# start of Page
For lunch, I went to the American Cookie Shop, which happens to be a 2 minute walk from the ERI office. It’s as close as Madagascar gets to a Starbucks (although there’s only one, and the coffee comes from within the country). I had perhaps the best latte I’ve ever had (something to do with the fact that I haven’t had one in a month), a bagel pizza, and a cookie. I sat down and wrote in my journal, and it felt like a nice comfy American (or French) coffee shop. After having such a lunch, I felt even more confident and optimistic that I’d have my visa request in order in time to go shopping with Theresa and Rebecca at 2PM.

Well, Jacky (ERI driver) took me to pick up my notorized passport copy, which went just fine – very quick. We stopped at an ATM so I could get out enough money to cover visa costs, and then proceeded to the Ministère des Affairs Etrangères. Monsieur Donné, the man that Olga knew, took me to the “right” office, and told me to send him a text to let him know when I was done to let him know that it went ok. He told me that after I talked to the right guy, he would talk to him to try to speed things up. He was very nice, and made me feel at ease about the process.
# end of Page
# start of Items
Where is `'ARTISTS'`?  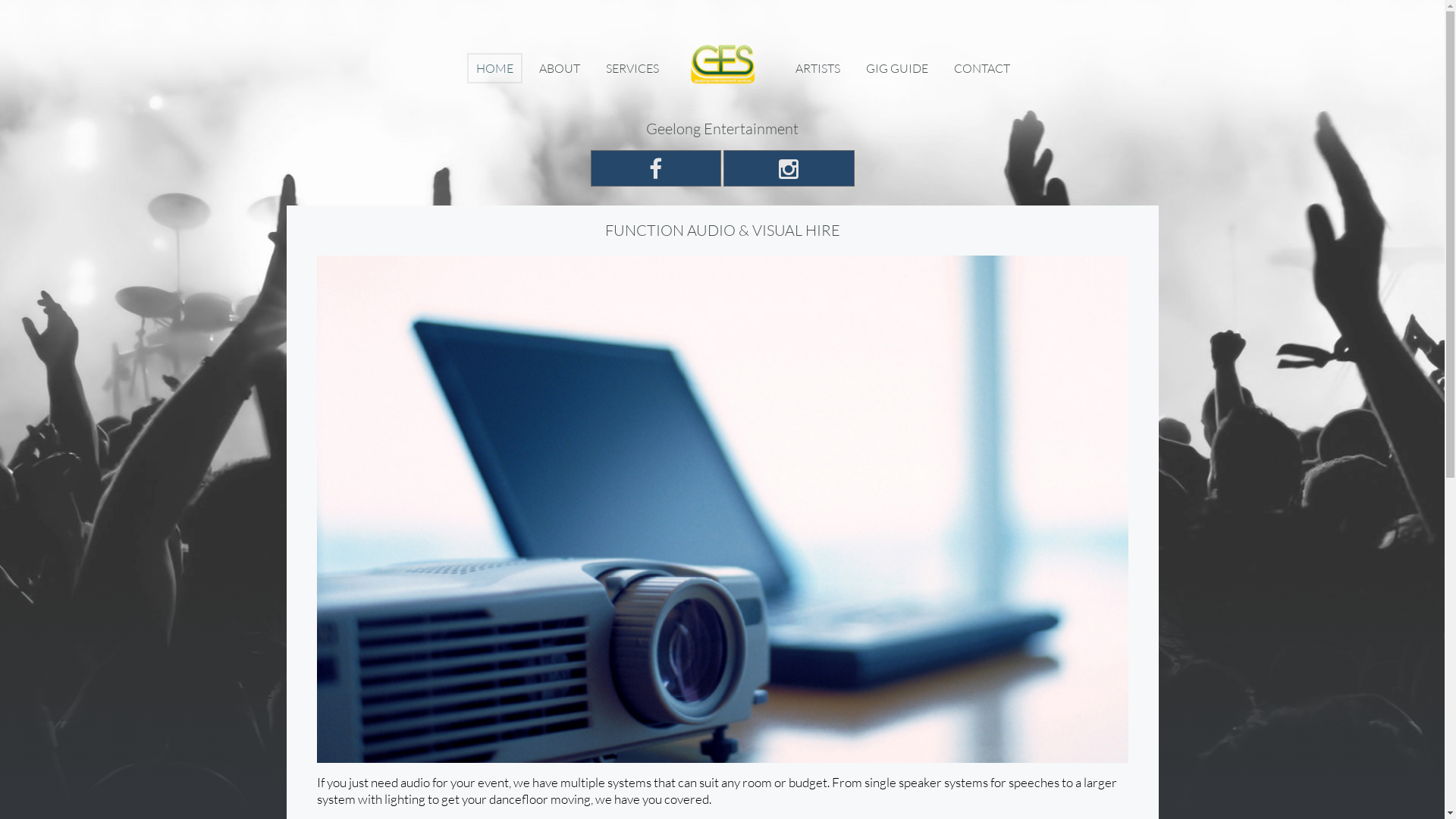 'ARTISTS' is located at coordinates (786, 67).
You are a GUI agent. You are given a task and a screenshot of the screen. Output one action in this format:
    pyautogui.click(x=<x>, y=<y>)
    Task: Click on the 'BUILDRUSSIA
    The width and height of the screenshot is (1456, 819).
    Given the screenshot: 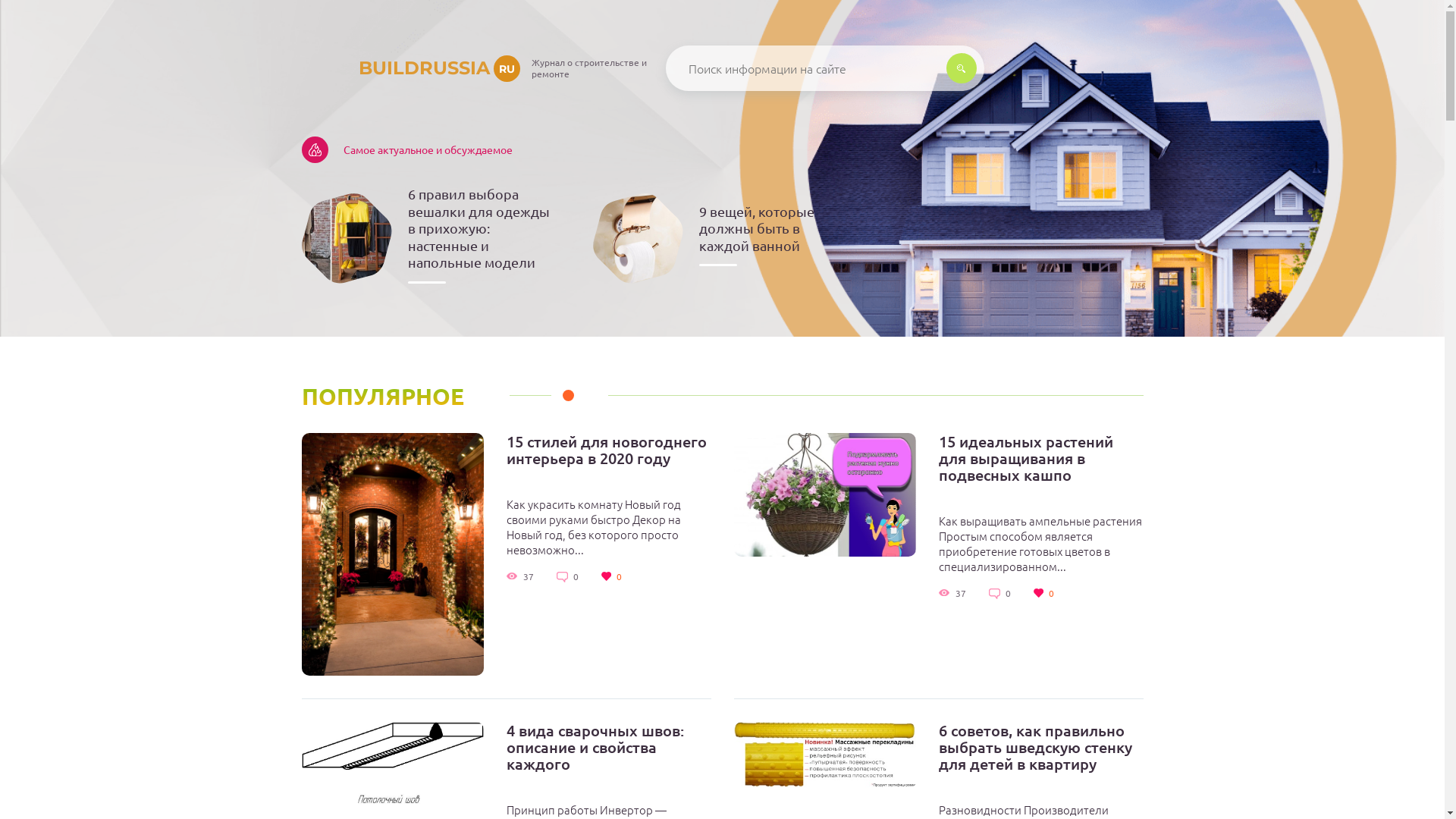 What is the action you would take?
    pyautogui.click(x=411, y=67)
    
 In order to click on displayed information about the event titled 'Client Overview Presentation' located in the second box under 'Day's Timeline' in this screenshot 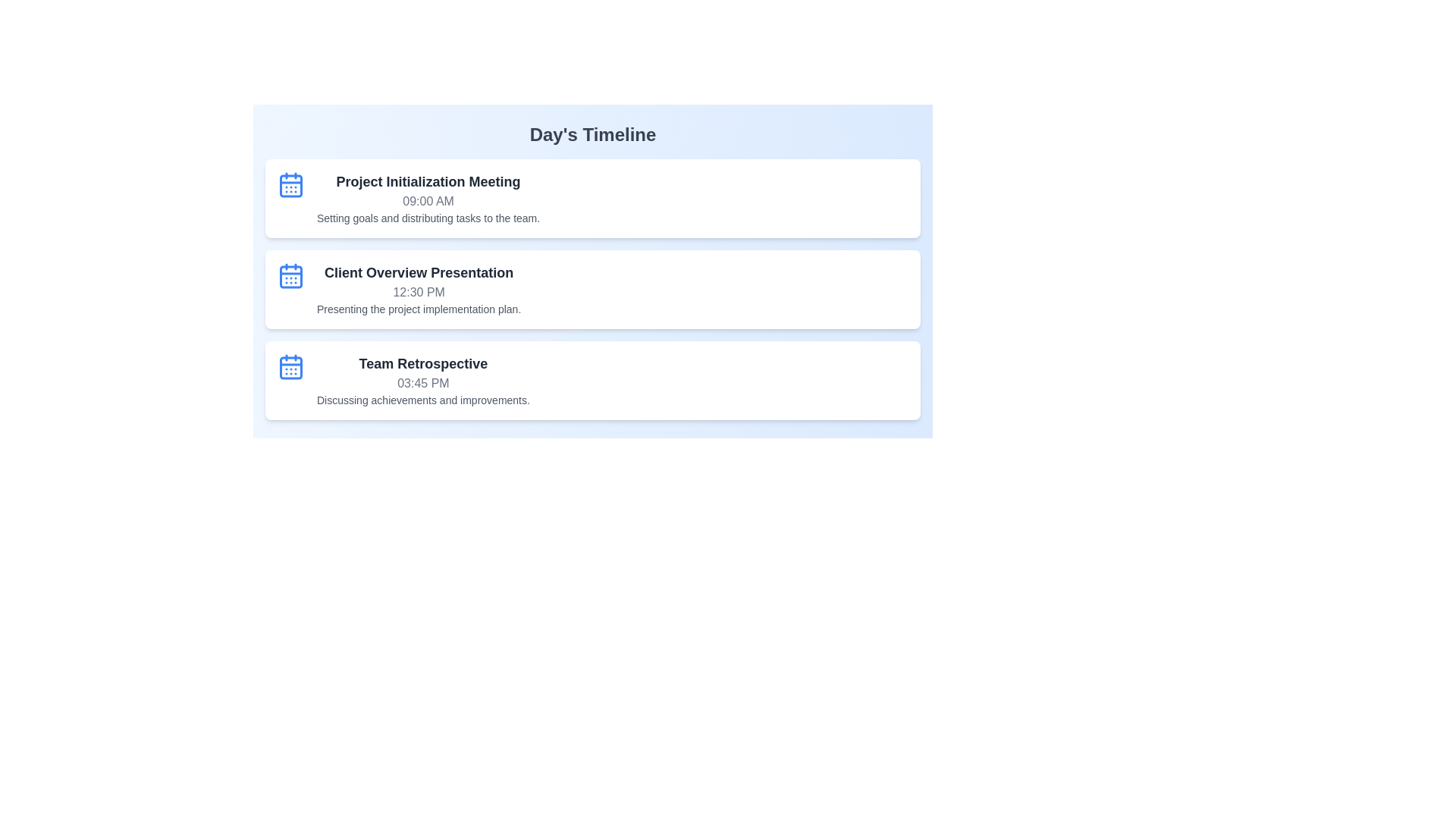, I will do `click(419, 289)`.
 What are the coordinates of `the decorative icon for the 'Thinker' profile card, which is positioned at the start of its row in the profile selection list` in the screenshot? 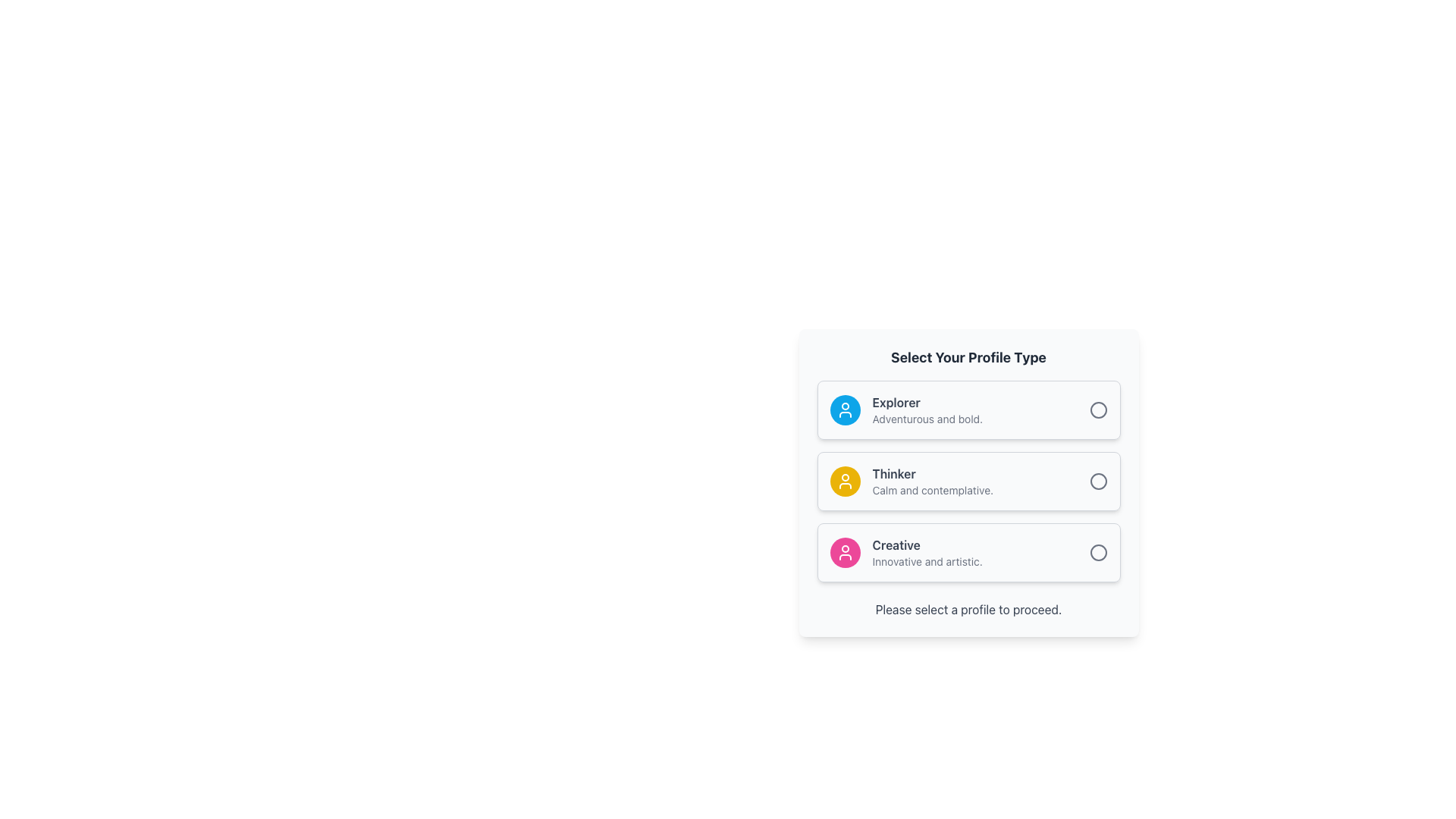 It's located at (844, 482).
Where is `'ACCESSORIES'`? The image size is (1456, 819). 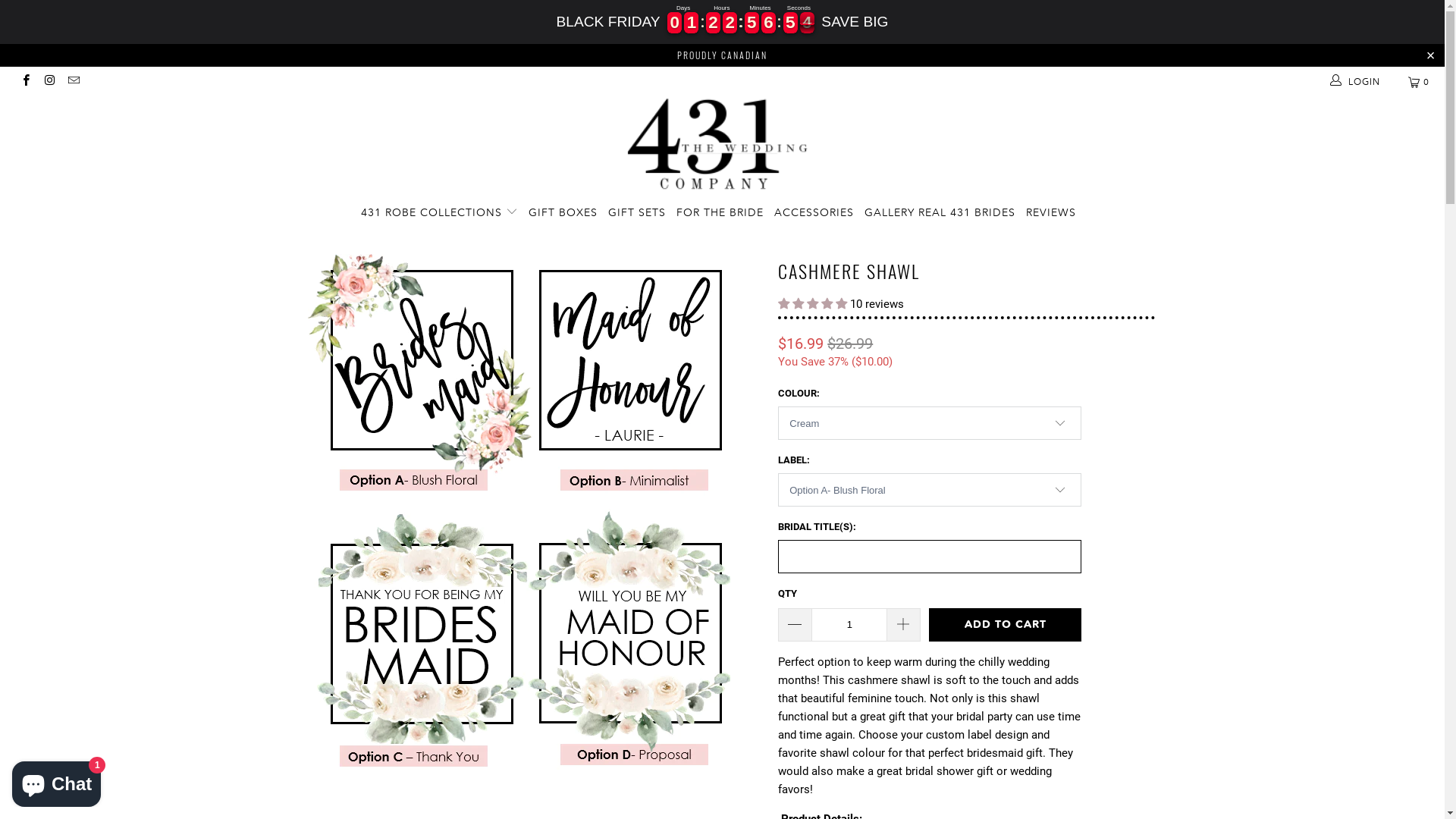 'ACCESSORIES' is located at coordinates (813, 212).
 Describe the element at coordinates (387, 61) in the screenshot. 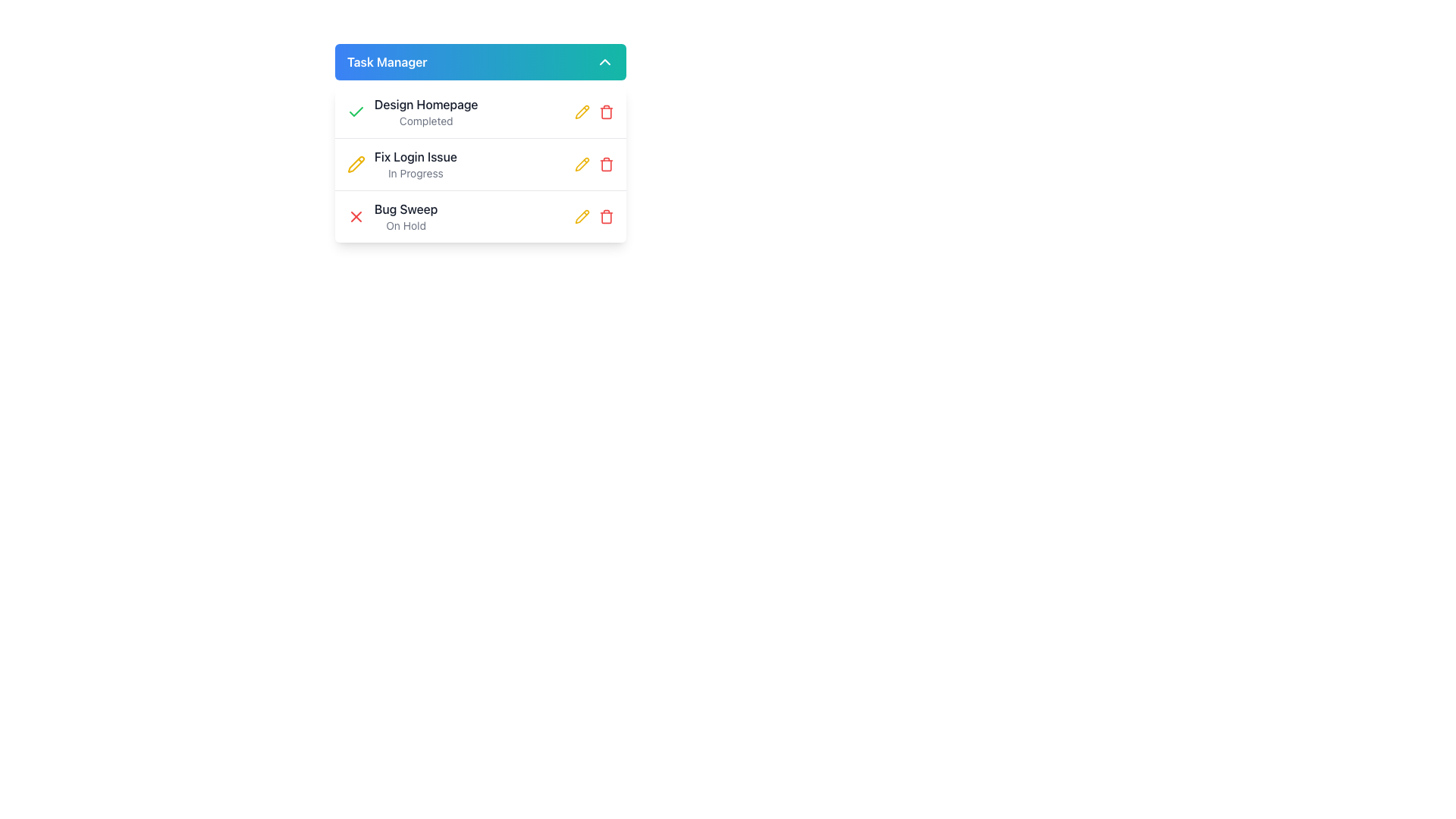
# end of Items
Requirements:
1. In the Madagascar travel entry, how far is the American Cookie Shop from the ERI office?
2. From the Madagascar travel entry, set down the passage that opens with the words containing "Well, Jacky (ERI" and closes with "about the process.".
3. Decide whether each statement agrees with the Madagascar travel entry, and support each yes or no with the deciding words quoted from it. (a) Jacky works as a driver for ERI. (b) The American Cookie Shop serves coffee imported from outside Madagascar. (c) Monsieur Donné asked the writer to text him once the visit to the office was finished.

Completed exercise:
1. It is a 2 minute walk from the ERI office.

2.
Well, Jacky (ERI driver) took me to pick up my notorized passport copy, which went just fine – very quick. We stopped at an ATM so I could get out enough money to cover visa costs, and then proceeded to the Ministère des Affairs Etrangères. Monsieur Donné, the man that Olga knew, took me to the “right” office, and told me to send him a text to let him know when I was done to let him know that it went ok. He told me that after I talked to the right guy, he would talk to him to try to speed things up. He was very nice, and made me feel at ease about the process.

3.
(a) Yes: "Jacky (ERI driver)"
(b) No: "the coffee comes from within the country"
(c) Yes: "told me to send him a text to let him know when I was done"